(Excerpted records):

============================================================

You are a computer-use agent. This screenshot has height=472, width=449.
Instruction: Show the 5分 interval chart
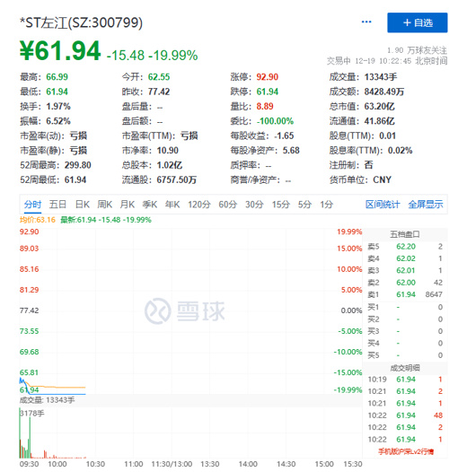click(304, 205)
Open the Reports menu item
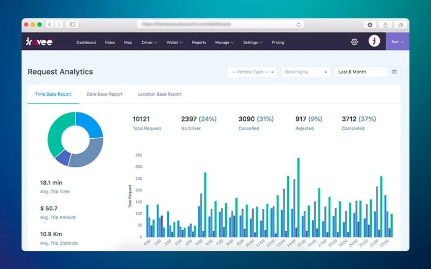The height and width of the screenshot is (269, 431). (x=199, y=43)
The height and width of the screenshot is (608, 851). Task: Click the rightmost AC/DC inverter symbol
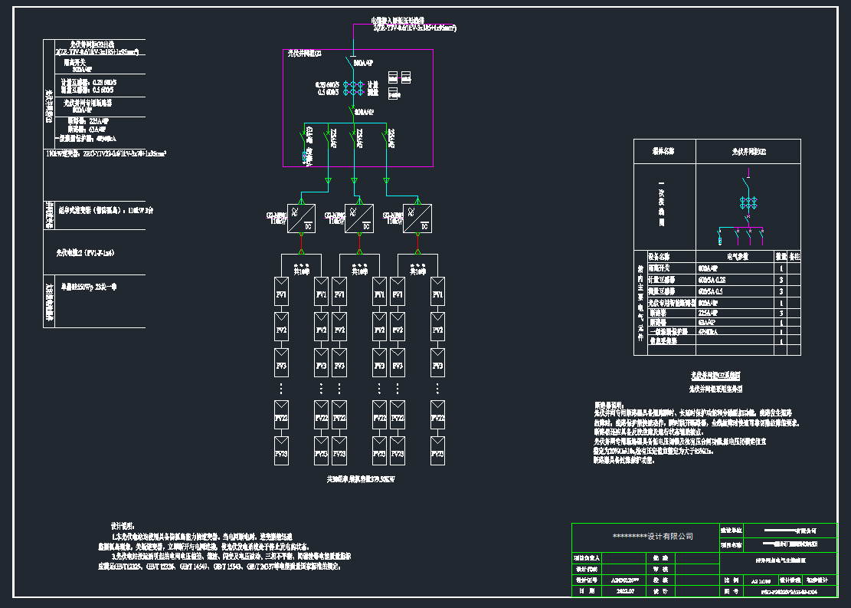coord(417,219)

============================================================

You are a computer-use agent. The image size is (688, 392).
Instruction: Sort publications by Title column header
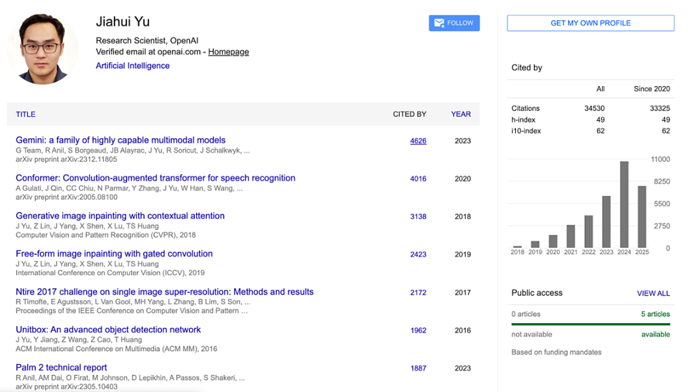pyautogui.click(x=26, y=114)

============================================================

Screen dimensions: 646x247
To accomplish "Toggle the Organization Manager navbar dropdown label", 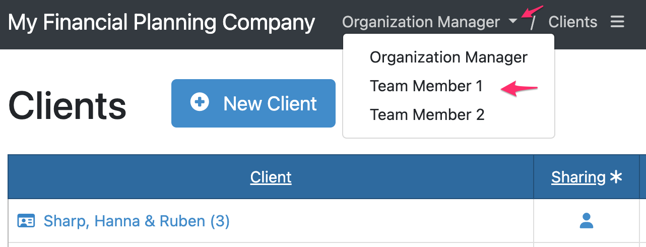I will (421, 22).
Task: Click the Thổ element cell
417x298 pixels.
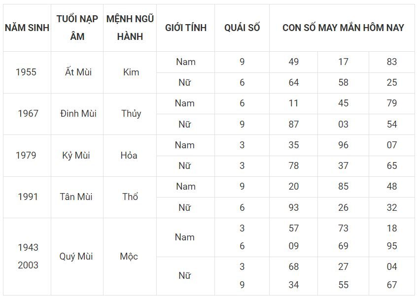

============================================================

(The problem): Where a line of the material holds the word "agent", copy that line.

(Written answer):
You are a computer-use agent. This screenshot has height=472, width=449.
You are a computer-use agent. The image size is (688, 392).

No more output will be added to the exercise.